Will climate change make us reconsider deglobalisation?

By Luma Saqqaf, CEO, Ajyal Sustainability Consulting
There is inherent risk in a shift to deglobalisation at a time when more globalisation is needed, argues Luma Saqqaf, CEO, Ajyal Sustainability Consulting

As the world’s markets become more fragmented, are we entering a new era of deglobalisation?

There have been stark examples pointing to this notion in recent years, largely from the hugely disruptive events which have been affecting the entire world.

For a start, the COVID-19 pandemic saw companies begin to question their global value chains amid supply difficulties. Then the war in Ukraine – and resulting sanctions from the wider world – exposed Europe’s reliance on Russia’s energy, forcing a painful pivot away. Meanwhile, amid ever-more combustible geopolitics, we have also seen the US-China trade war.

But there are also more subtle elements of this shift towards deglobalisation.

• Task A:
In the article on deglobalization, what did the war in Ukraine expose?
• Task B:
Summarize the article on deglobalization in two sentences.
• Task C:
Continue the article on deglobalization and climate change after its final sentence.

• Information provided:
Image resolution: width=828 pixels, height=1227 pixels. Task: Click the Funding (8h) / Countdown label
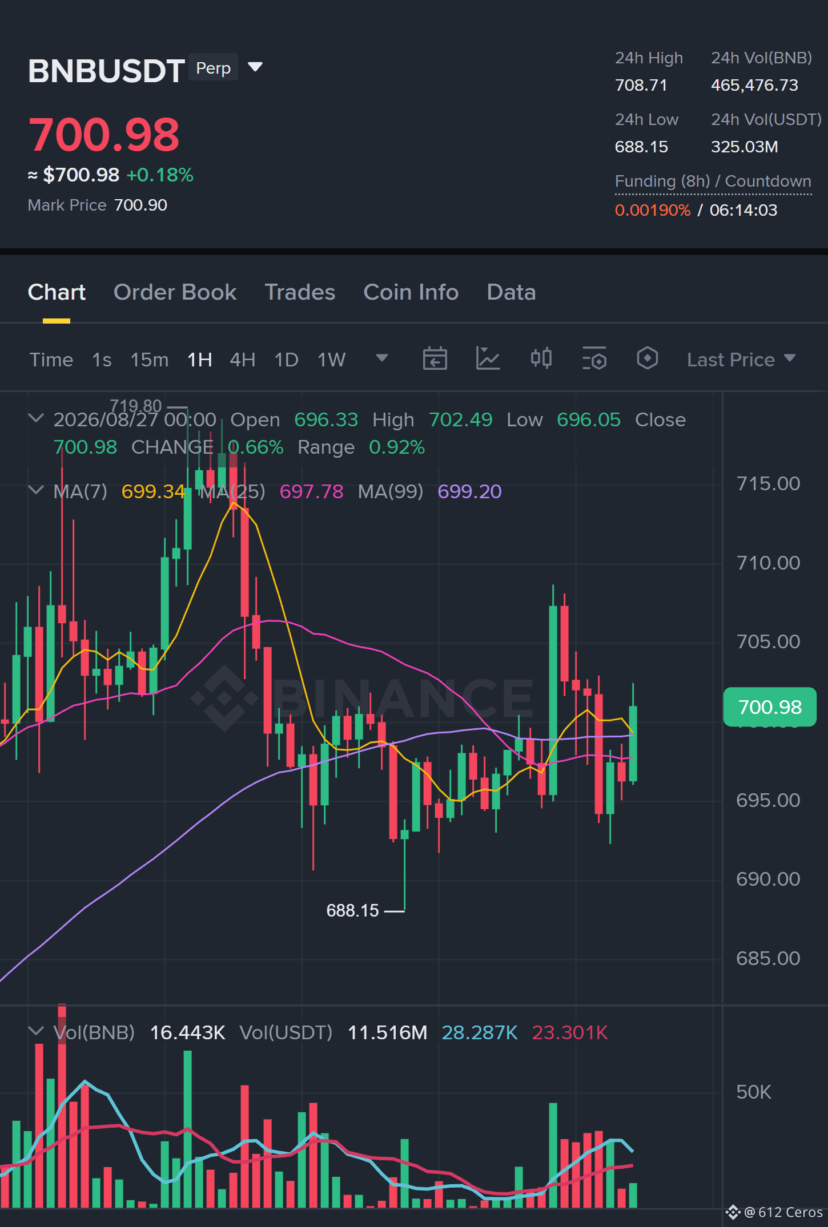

• Task response A:
It exposed Europe's reliance on Russia's energy.

• Task response B:
The article asks whether increasingly fragmented world markets mean a new era of deglobalization is beginning. It cites the COVID-19 pandemic, the war in Ukraine and the US-China trade war as examples, and notes that the shift also has subtler elements, while Luma Saqqaf argues that deglobalization is risky when more globalization is needed.

• Task response C:
For example, the EU’s Corporate Sustainability Reporting Directive (CSRD) is expected to force more than 10,000 non-EU companies to step up their sustainability reporting in order to do business in the bloc. While encouraging on a conceptual level, it’s also creating a chasm between what the EU and the rest of the world is requiring on sustainability standards.

And while the EU recently eased certain requirements of the directive – to make life easier for new companies and first-time reporters – overall the CSRD is still way above what is being expected elsewhere in the world. Could this lead to more non-EU companies, faced with the uphill task of overhauling their sustainability reporting, asking, 'Is it worth doing business here?'

The US Inflation Reduction Act of 2022 is a separate case in point, having ruffled the EU with its tax breaks and subsidies for clean energy and green tech companies which are set up in the US, in an apparent shift to protectionism.

All of this shows how regulation is starting to take an anti-global stream.

So what do countries do – focus on national borders and regulation, but then end up losing their connection to the rest of the world? Or do they give in on some things in order to benefit from goods from other nations?

All this is the uncomfortable context in which the world must address climate change.

The problem with climate change is that we are talking about 'air' – and air has no boundaries.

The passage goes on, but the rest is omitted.